Singers, dancers and fireworks lit up the Maracana Stadium for Sunday's closing ceremony of the 2016 Rio Olympic Games, lowering the curtain on an outstanding games for Team GB.
The British squad ended the games with 64 gold medals, the most won by a British team since 1988. They had aimed to beat their overall medal tally of 120 from the London Paralympics four years ago, where they enjoyed home advantage. In fact they passed that total on day nine of the Rio games and went on to collect 147 in total, putting them second in the medal table, beaten only by China.
Team GB also won gold in 11 different sports, matching the number from Beijing eight years ago and demonstrating the real strength in depth of British paralympic sport. Chosen to carry the British flag at the closing ceremony was Kadeena Cox (pictured), who won gold in not one but two sports in Rio – athletics and cycling. The remarkable 25-year-old set a new world record in the velodrome to win the 500 metres time trial before switching to the running track to claim gold in the 400 metres. She also won a bronze in the 100 metres and silver as part of the relay squad.
Other notable British successes included Dame Sarah Storey winning three cycling golds to become the UK's most successful female Paralympian, with a total of 14. Like Kadeena Cox, she has scored success in two sports, winning her early medals as a swimmer before switching to the cycling track. On her current form she could even add to her tally in four years' time.
In the pool at Rio Ellie Simmonds successfully defended her 200 metres individual medley gold from London and won bronze in the 400 metre freestyle, while Bethany Firth won a hat trick of golds in the 200m individual medley, the200m freestyle and the 100m backstroke. Still in the pool, Sascha Kindred marked his sixth and final Paralympics with his seventh gold medal, setting a new world record in the 200m medley at the age of 38.
On the track, Hannah Cockroft proved unbeatable in wheelchair racing, winning gold in all three of her events, the 800 metres, 400m and 100m sprint. And the new sports at Rio – canoeing and triathlon – also brought successes for Team GB. On the water Britain's women won gold in all three of the canoeing categories while the men took bronze in two of theirs. Triathlon brought four British medals in total, with Andy Lewis becoming Britain's first Paralympic Triathlon champion.
These were just a few of the British successes among so many, but there were a few disappointments too, none more so than for wheelchair racer David Weir, who missed the birth of his fourth child to take part in the games. Unbeatable for so long, Weir took four golds at the London games but couldn't recapture that glory in Rio, failing to win a medal in any of his four events and clearly devastated. But with six gold medals and six London Marathon wins to his credit, Weir can hold his head high.

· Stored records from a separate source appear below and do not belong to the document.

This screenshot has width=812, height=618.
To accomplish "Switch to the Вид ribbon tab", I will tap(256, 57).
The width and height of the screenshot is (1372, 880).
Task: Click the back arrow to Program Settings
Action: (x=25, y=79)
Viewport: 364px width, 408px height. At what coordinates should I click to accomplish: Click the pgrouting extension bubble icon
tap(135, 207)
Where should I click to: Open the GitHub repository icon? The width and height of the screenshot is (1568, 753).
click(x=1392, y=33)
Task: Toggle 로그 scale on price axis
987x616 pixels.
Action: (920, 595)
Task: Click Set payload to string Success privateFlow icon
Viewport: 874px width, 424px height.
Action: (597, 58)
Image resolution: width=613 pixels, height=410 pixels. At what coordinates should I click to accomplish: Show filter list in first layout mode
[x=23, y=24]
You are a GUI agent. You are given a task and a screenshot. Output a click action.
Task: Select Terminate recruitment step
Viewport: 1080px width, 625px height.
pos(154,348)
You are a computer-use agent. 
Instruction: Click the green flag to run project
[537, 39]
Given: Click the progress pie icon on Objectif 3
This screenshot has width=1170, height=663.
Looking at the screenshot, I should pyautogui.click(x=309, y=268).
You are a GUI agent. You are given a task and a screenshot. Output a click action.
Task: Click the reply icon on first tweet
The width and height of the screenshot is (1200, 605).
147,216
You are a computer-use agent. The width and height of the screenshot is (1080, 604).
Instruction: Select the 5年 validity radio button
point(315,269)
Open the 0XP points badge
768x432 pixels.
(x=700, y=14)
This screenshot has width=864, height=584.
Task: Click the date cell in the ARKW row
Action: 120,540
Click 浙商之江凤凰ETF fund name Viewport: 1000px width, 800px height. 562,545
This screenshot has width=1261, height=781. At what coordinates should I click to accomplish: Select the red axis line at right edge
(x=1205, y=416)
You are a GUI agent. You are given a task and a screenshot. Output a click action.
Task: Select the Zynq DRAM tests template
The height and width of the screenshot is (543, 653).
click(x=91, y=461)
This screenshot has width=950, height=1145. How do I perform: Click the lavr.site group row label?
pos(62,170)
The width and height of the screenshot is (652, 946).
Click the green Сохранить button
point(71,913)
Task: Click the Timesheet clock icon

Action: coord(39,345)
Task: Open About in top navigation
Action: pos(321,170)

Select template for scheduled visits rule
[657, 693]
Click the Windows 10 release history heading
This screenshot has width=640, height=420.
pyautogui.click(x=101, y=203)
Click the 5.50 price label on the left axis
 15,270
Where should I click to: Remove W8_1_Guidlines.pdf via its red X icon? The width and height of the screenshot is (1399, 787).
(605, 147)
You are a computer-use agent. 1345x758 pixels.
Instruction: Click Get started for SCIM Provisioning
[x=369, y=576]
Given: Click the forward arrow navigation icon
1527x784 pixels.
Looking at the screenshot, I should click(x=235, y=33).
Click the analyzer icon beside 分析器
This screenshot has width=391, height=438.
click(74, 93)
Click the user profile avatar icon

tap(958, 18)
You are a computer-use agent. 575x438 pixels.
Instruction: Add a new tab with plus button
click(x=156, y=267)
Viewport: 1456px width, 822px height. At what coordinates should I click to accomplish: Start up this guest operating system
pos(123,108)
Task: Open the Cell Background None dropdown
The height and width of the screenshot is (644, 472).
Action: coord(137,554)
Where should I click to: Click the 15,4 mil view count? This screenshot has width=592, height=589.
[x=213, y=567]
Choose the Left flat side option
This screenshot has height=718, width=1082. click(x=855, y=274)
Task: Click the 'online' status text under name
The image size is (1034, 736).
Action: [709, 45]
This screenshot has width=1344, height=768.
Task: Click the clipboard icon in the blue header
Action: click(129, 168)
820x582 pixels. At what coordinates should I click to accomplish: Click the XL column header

As the Rio Games came to a close, it was a celebration not just for Team GB but for the Paralympics as a whole. A month before the games started there was even doubt that they could go ahead, with serious shortfalls in funding and disappointing ticket sales. But Rio and the Paralympic community rallied and brought off a spectacular and thrill-packed fortnight of games showcasing some of the world's most remarkable athletes. It will be a tough act to follow in four years' time when the games move to Tokyo.